Necessity is the mother of invention, the old adage advises. This week, professors young and old announced that the limited budget situation has led them to an agreement to change an old policy that affected the way raises were doled out. In the coming years, the fruits of their efforts — a revised and improved raise policy — will leave us in a better position to retain young professors.
Many years ago, the school implemented a narrow policy to encourage older professors to retire early by raising their salaries about 10 percent for each of their final two years of teaching, regardless of merit. Even with the raise, this was a good deal for the College of William and Mary, as retiring professors tended to be paid much more than their younger counterparts. In time, however, the narrow policy came to apply to all professors, regardless of whether or not they were actually retiring early.
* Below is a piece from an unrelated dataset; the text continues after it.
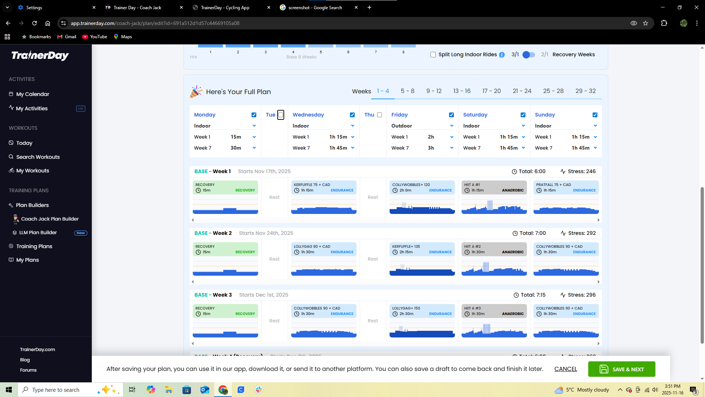Open My Activities from the pulse icon
The height and width of the screenshot is (397, 705).
pos(11,108)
The Faculty Assembly has recently come out against this policy, and it is now likely that it will be removed. Too much has changed since the initial implementation of these raises, and they now no longer serve their intended purposes. Furthermore, because all of this money comes from the same pool and budgets have tightened, these raises now stand in the way of rewarding the performance of younger professors. The raises will be phased out over the next decade so that no one who has been relying on them for retirement will be left in the cold.
While an adverse budgetary environment does bring pain, it also presents plenty of opportunity. Any institution as large and as old as the College will have its fair share of inefficiencies. Tinkering with the details of salaries and retirement bonuses may be sensitive, but doing so can lead the school in a positive direction. We should all keep our eyes out for such opportunities.